# Fliegenvorfach



## hechthunter62 (26. März 2015)

Hallo Petri-Freunde,

 ich befasse mich erst neu mit der Fliegenfischerei und frage mich, ob ich anstelle der teuren Fliegenvorfächer nicht "einfach" selbst welche aus 0.22 bis 0.25 Fluocarbon anfertigen kann?

 Also einfach zwei Meter Fluo und daran direkt die Fliege? Hat hiermit schon jemand Erfahrung sammeln können oder kann Tipps geben?

 Vielen Dank


 HH62


----------



## Thomas E. (26. März 2015)

*AW: Fliegenvorfach*

Hallo HH62,

egal welches Material Du verwendest, das Vorfach sollte immer verjüngt sein !
Das sorgt für saubere Präsentation, darum sind fertige Vorfächer schon gut.
Man kann auch selbst im Durchmesser herunter knoten, wie es schon Charles C. Ritz tat.

Eine Ausnahme ist eine Präsentation, bei welcher das Vorfach gerade nicht gestreckt zur Ablage kommen soll, z.B. beim tiefen Nympfenfischen.


----------



## Laichzeit (26. März 2015)

*AW: Fliegenvorfach*

Ich kauf fertige Vorfächer, z.B. mit 0,25er Spitze und knote dann selbst noch ein "Verschleißstück" 0,2mm FC hin, dadurch haben die Vorfächer eine längere Lebensdauer.

MfG Laichzeit


----------



## GoFlyFishing (26. März 2015)

▸ Aufgaben:
A) Nennen Sie alle Benutzernamen, die in der Forumsdiskussion zum Fliegenvorfach als Verfasser über einem Beitrag stehen.
B) Setzen Sie die Forumsdiskussion zum Fliegenvorfach mit dem Beitrag fort, dessen Überschrift zuletzt steht.

▸ Erfasste Daten:
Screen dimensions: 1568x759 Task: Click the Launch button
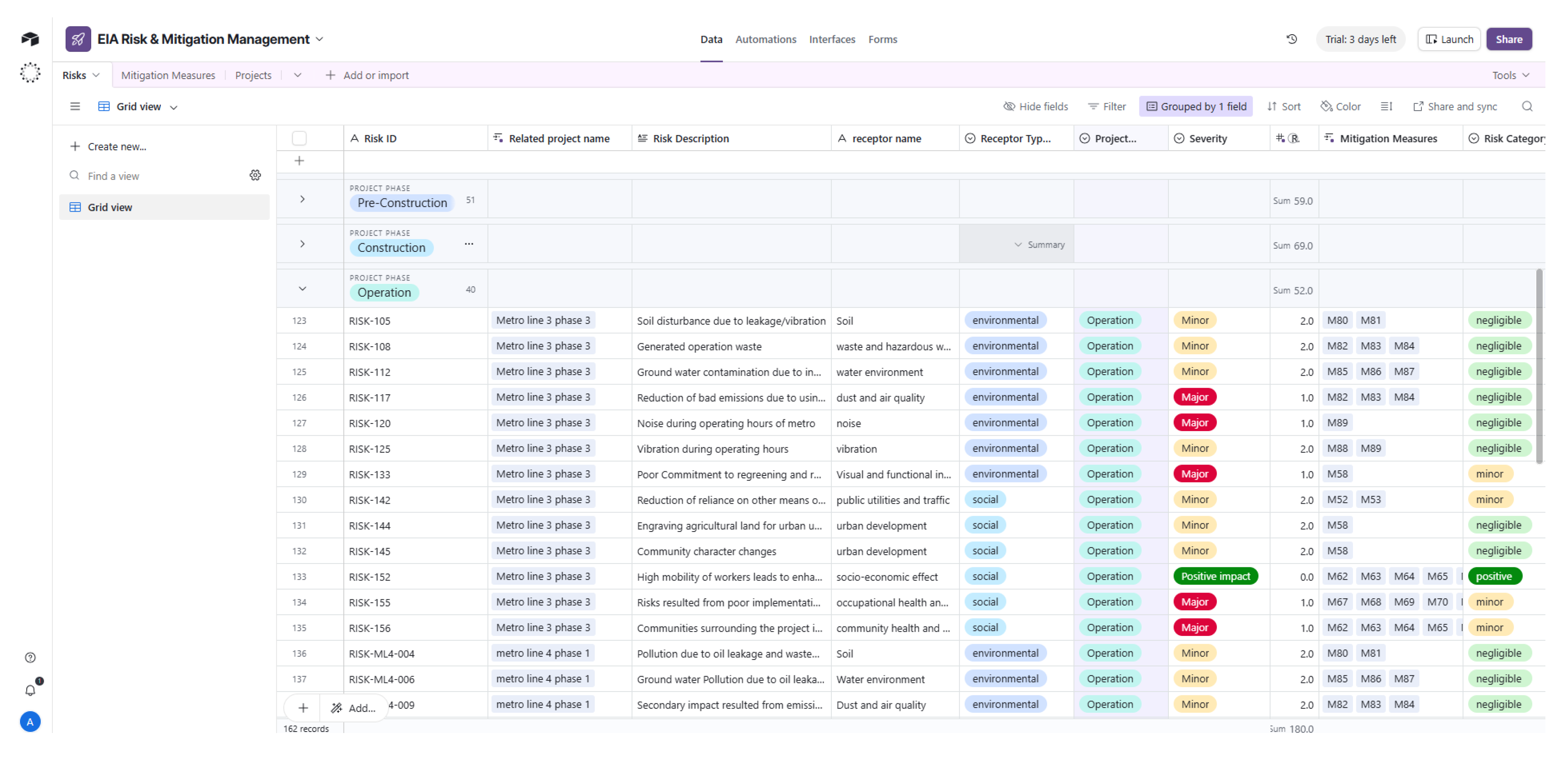[x=1449, y=39]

▸ Lösungen:
A) hechthunter62, Thomas E., Laichzeit, GoFlyFishing

B)
*AW: Fliegenvorfach*

Hallo, 

ich und viele andere Fliegenfischer machens so: Gekauftes verjüngtes Vorfach, dessen dünnes Ende etwas einkürzen, dann ein winziges leichtes "Pitzenbauerringerl" genannt auch "Vorfachring" anknoten, daran dann je nach Bedarf zb. 0,16 monofiles Fluorocarbon dran, auf etwa 60cm Länge. Vorteil, du wechselst immer nur das Fluorocarbon an der Spitze... 

(Wichtig hierbei ist nur, dass die Tragkraftangaben stimmen und das dünne FC- Spitzenteil immer weniger tragfähig als der dünnste Teil des verjüngten Vorfachs ist, sonst reißt dir unter Umständen das Vorfach vor dem Ring ab, bei Hängern...)

Alternativ kannst du auch verjüngte Vorfächer aus monofilen Schnüren verschiedener Durchmesser selberknoten. Genau Aufbau-Anleitungen solcher Vorfächer findest du im Internet. Freunde von mir machen das auch so.... 

Petri
Simon


----------



## Pupser (26. März 2015)

*AW: Fliegenvorfach*



hechthunter62 schrieb:


> ... "einfach" selbst welche aus 0.22 bis 0.25 Fluocarbon anfertigen kann?
> 
> Also einfach zwei Meter Fluo und daran direkt die Fliege?...




Genau so habe ich meine ersten Erfahrungen auf Meerforellen in der Ostsee gesammelt, und auch gefangen. Da ist eine saubere Präsentation aber nicht unbedingt soooo "wichtig".

Aber wie schon geschrieben, wenn Du was sauber ablegen/präsentieren willst, ist ein verjüngtes Vorfach dazu besser geeignet, zumal es sich auch schöner und einfacher abrollt.

Was willst Du denn in welchem Gewässer befischen?


----------



## Thomas E. (26. März 2015)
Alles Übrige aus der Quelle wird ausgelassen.